La nuit allait finir ; la salle s’était remplie peu à peu de gardes nationaux, de garibaldiens, de soldats transfuges. Le général se leva. — Citoyens, voici le jour venu. C’est à cette heure qu’il faut vaincre. Jurons tous de mourir plutôt que de nous rendre. Montrons à l’ennemi ce que peut faire le courage d’un peuple !

— Nous vaincrons, ont crié cent voix…

— Mourons ! ont dit les autres.

Cependant on se regardait avec stupeur ; le découragement était visible.

— A quoi bon se faire casser la tête ? a dit une voix ; nous savons bien que tout est perdu.

— Qui dit cela ? s’est écrié Magelonne avec un emportement terrible ; qui donc désespère à l’heure du combat ? Qu’ils sortent des rangs ceux qui ont peur, qu’ils aillent implorer la clémence des Bretons et des soldats du pape !

Vive la commune ! vive la république ! hurlait la foule. Et ce cri, gagnant les escaliers et les cours, est allé grossissant au dehors comme un souffle d’ouragan.

Le tambour battait, les clairons sonnaient ; les derniers soldats de la commune se groupèrent pour la lutte suprême. Magelonne avait mission de défendre les hauteurs du Père-Lachaise, la dernière forteresse de la révolte expirante.

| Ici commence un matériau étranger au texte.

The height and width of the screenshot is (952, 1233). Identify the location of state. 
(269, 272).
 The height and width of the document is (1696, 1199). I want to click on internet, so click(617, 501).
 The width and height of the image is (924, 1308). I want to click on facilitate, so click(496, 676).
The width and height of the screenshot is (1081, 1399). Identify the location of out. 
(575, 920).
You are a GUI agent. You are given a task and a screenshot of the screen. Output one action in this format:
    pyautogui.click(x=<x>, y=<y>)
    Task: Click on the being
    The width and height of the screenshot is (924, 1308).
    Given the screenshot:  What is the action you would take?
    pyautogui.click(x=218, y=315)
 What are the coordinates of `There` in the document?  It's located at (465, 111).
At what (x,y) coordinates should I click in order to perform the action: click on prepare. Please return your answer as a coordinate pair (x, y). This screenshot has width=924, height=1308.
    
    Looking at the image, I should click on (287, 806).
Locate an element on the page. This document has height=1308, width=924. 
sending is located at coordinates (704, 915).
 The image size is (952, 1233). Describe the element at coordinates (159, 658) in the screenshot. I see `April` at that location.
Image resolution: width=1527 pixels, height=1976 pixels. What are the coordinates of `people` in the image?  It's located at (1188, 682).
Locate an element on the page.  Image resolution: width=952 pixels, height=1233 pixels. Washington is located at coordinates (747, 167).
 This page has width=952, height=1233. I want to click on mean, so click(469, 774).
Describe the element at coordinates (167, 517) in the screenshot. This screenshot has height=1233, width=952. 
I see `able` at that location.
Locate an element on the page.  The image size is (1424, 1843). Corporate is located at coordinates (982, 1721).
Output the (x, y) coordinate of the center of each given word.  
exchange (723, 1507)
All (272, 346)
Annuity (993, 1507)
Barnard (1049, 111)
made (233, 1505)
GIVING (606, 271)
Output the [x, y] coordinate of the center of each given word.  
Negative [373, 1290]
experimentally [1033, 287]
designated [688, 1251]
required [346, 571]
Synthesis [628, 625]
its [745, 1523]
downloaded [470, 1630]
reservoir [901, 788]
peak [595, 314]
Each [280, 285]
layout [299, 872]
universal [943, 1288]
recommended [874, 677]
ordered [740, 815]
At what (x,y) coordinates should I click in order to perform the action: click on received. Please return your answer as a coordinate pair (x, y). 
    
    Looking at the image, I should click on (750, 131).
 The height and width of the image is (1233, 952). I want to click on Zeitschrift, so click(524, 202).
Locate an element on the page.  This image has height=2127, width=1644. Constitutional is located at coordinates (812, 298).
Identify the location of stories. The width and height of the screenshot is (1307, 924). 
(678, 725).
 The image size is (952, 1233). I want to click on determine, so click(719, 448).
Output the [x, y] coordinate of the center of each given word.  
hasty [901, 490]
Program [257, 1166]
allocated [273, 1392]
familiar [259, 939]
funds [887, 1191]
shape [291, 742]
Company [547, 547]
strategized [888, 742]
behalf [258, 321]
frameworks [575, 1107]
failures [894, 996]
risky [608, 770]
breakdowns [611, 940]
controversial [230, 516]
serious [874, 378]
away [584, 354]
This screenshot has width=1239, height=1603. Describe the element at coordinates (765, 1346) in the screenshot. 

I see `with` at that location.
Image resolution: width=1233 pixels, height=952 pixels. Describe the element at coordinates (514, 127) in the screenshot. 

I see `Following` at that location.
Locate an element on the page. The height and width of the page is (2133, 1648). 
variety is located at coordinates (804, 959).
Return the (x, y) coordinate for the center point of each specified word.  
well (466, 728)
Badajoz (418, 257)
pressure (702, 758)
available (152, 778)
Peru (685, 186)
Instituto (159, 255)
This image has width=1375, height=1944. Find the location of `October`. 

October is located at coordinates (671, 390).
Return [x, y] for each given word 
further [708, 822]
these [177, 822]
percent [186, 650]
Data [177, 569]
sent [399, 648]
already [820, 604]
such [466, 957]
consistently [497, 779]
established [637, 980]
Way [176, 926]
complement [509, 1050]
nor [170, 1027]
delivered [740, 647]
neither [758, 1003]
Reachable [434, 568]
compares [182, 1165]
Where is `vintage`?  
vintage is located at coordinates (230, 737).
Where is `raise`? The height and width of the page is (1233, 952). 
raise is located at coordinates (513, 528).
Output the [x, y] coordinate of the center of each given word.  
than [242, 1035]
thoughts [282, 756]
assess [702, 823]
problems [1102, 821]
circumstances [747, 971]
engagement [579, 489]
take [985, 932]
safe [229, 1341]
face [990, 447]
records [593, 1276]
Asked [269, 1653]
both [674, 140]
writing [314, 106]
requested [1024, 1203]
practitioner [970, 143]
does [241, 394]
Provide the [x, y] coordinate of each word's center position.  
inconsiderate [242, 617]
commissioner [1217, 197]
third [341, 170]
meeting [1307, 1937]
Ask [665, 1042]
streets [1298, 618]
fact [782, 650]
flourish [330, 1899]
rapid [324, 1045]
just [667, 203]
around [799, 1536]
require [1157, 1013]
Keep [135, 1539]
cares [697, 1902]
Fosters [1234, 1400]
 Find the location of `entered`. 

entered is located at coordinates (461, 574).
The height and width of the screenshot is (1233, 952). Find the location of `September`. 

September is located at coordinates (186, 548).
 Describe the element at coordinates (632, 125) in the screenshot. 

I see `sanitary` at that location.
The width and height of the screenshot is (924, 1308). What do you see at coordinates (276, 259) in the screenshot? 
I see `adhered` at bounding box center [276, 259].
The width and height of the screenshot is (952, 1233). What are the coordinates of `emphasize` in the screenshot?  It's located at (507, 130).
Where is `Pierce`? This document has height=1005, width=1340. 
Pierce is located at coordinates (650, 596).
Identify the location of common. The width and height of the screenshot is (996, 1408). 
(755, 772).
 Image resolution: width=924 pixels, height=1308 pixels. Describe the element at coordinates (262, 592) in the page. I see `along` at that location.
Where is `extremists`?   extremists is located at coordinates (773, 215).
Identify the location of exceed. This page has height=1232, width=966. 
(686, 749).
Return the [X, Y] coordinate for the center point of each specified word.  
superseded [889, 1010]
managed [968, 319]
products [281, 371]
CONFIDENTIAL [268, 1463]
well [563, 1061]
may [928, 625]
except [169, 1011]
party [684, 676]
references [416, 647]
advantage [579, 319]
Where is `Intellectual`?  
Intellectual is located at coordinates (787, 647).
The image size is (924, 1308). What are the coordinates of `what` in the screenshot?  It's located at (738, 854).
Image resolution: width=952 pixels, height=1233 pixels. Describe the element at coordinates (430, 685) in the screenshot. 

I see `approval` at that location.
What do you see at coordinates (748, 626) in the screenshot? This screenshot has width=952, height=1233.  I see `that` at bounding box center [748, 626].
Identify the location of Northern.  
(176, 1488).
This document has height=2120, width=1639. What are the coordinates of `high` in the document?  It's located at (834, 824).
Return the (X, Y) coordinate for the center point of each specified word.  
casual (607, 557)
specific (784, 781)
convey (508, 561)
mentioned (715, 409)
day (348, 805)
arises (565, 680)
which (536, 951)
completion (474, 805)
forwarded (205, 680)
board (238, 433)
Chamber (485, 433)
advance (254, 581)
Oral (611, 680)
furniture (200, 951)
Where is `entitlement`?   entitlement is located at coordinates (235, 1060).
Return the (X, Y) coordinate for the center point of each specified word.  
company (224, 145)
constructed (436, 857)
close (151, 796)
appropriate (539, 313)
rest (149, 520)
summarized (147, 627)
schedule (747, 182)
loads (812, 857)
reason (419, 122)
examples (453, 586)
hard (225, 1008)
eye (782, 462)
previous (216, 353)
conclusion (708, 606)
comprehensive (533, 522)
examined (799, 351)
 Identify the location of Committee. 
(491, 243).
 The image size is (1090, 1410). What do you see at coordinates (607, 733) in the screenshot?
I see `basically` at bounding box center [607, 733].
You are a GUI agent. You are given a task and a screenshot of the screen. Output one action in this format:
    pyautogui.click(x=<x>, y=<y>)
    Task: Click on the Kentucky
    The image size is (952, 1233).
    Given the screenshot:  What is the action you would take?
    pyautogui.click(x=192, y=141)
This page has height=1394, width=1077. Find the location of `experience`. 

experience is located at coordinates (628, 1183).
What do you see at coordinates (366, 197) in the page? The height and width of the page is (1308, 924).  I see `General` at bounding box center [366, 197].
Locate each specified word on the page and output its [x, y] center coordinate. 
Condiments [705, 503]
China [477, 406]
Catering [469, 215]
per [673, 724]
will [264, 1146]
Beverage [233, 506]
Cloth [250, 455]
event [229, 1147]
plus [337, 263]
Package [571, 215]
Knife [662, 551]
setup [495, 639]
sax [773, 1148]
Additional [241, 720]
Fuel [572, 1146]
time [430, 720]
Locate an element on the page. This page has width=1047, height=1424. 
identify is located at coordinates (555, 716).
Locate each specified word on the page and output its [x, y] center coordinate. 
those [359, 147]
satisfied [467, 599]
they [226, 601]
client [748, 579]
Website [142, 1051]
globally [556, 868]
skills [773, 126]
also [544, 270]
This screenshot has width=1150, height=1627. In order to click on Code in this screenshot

— Et vous ? dis-je à Fidelis, qui, pâle et fatiguée après cette nuit de débauche, contemplait avec nonchalance le réveil de ces hommes dont la plupart ne devaient pas voir se coucher le soleil, — qu’allez-vous faire ?

Elle me regarda comme étonnée de ma question, puis ses yeux se portèrent sur Magelonne.

— Je ne les quitte pas, me répondit-elle.

— C’est à la mort que vous marchez.

— Peut-être ! reprit-elle avec son rire insouciant ; Magelonne croit encore au succès.